TikTok Shop is turning over billions of dollars in sales each year, but what if Gen Z is on the road to preferring another ecommerce channel?
The Retail Technology Show, a London exhibition founded in 2021, collected data from 1,000 Gen Z shoppers and found that on average, they made 20 purchases on Roblox within the last 12 months. That’s a 54% year over year growth from Gen Z Roblox purchases made in 2025, RTS said.
Roblox purchases across all age groups rose 31% over the last year, it added.
Subscribe for daily Tubefilter Top Stories
Now, this doesn’t mean that Gen Z is shopping more on Roblox than on TikTok. RTS’s data showed that in the last 12 months, Gen Z consumers made an average of 23 purchases on TikTok, edging out the 20 on Roblox.
What RTS focused on with its data is that those 23 purchases indicate only a 10% year over year growth in Gen Z TikTok shopping from 2025. That’s far below the 54% jump Roblox saw.
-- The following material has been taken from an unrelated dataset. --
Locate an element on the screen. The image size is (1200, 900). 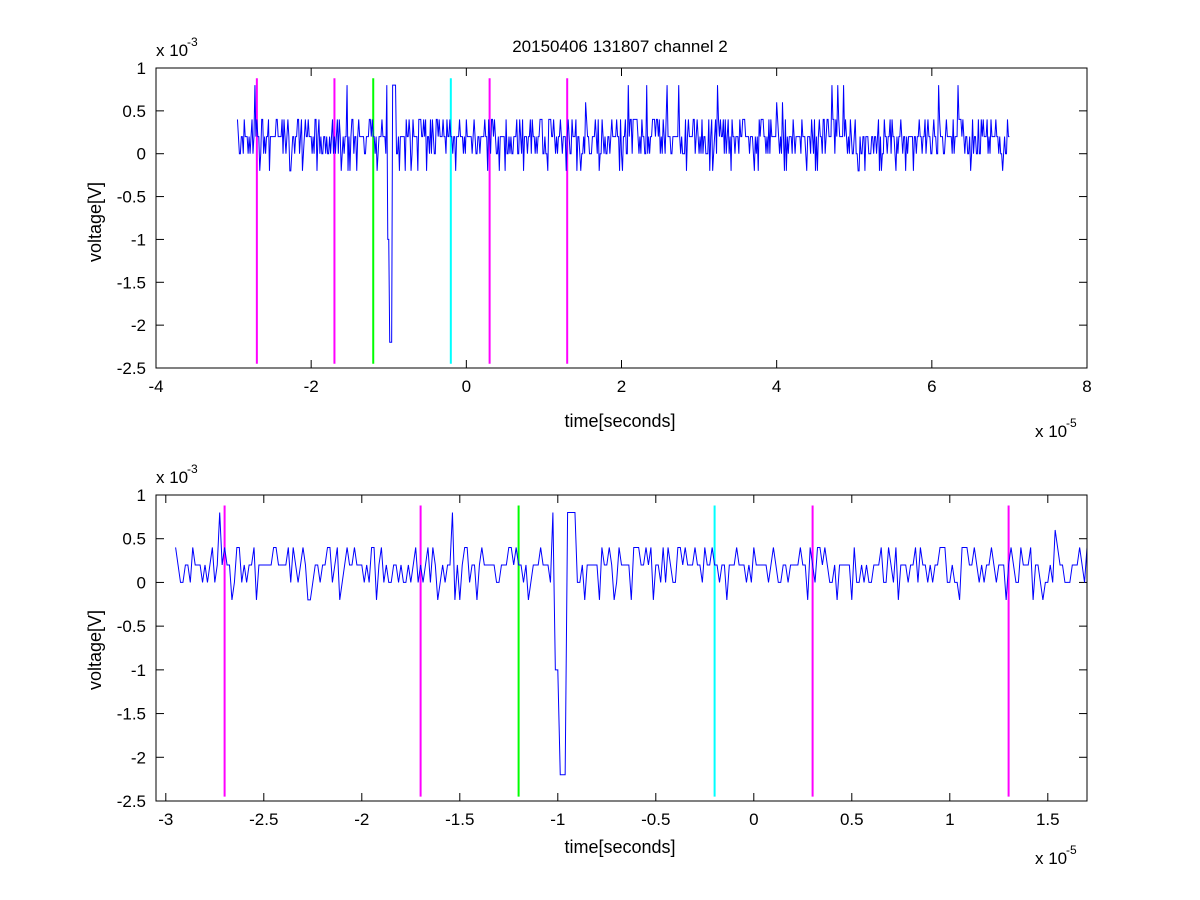
x-tick-label: 1 is located at coordinates (950, 820).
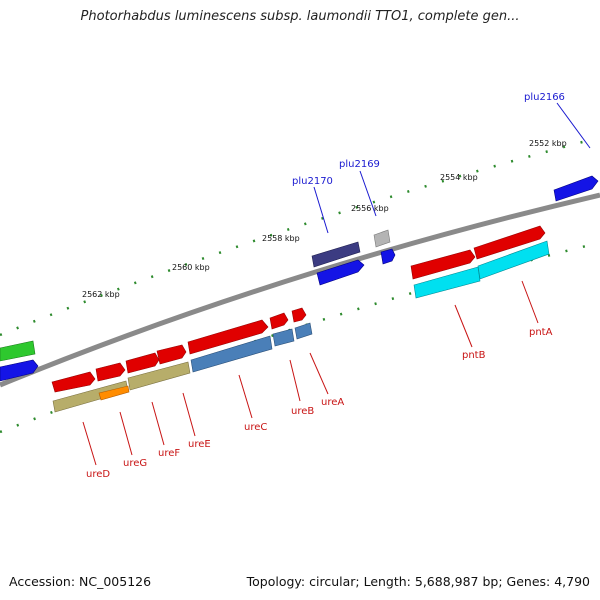 This screenshot has width=600, height=600. What do you see at coordinates (98, 474) in the screenshot?
I see `gene-label-ureD: ureD` at bounding box center [98, 474].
“Gen Z may soon move on from their ‘TikTok made me buy it’ era as purchase growth on Roblox across physical and digital products continues to put on pace,” Matt Bradley, RTS’s Founder & Event Director, said in a statement. “While many may have previously pigeon-holed Roblox as a metaverse-dependent channel, its resurgence is gaining new momentum. Underpinned by peer-to-peer engagement–something which is declining on other platforms–Roblox’ renewed commercial success is being driven by a sense of community and digital self-expression.”
We don’t know that this data quite so firmly indicates Gen Z may “move on” from TikTok Shop. On paper, both TikTok and Roblox offer marketplaces where kids and teens can spend their money. But in practice, they’re pretty different: Roblox targets gamers and sells digital items like avatar and weapon skins, while TikTok targets anyone and everyone with a wallet (or a parent’s wallet) and sells a vast variety of physical products, from snacks to toys to cosmetics, books, and even luxury handbags.
That being said, Roblox is experimenting with selling physical products (while TikTok doesn’t sell digital merch equivalent to what Roblox offers), so RTS’s data could indicate it’ll have a strong showing once it gets more ecommerce offerings online.
(Also worth mentioning: RTS pulled data for Whatnot as well, and found that Gen Z’ers are the most frequent buyers on the app, with an average of 16 orders per year. Data showed first-time buyers on Whatnot grew 374% in 2025, and women’s fashion streams now bring more than 500,000 view hours per month. We’ve seen Whatnot around in the creator community for a while, but it’s swinging big now thanks to a new partnership with MrBeast.)
At this juncture, we don’t know that Roblox will overtake the social selling juggernaut that is TikTok Shop–but with Gen Alpha being even more online than Gen Z, it’s possible that Roblox could become a rival marketplace with a digital edge over Shop.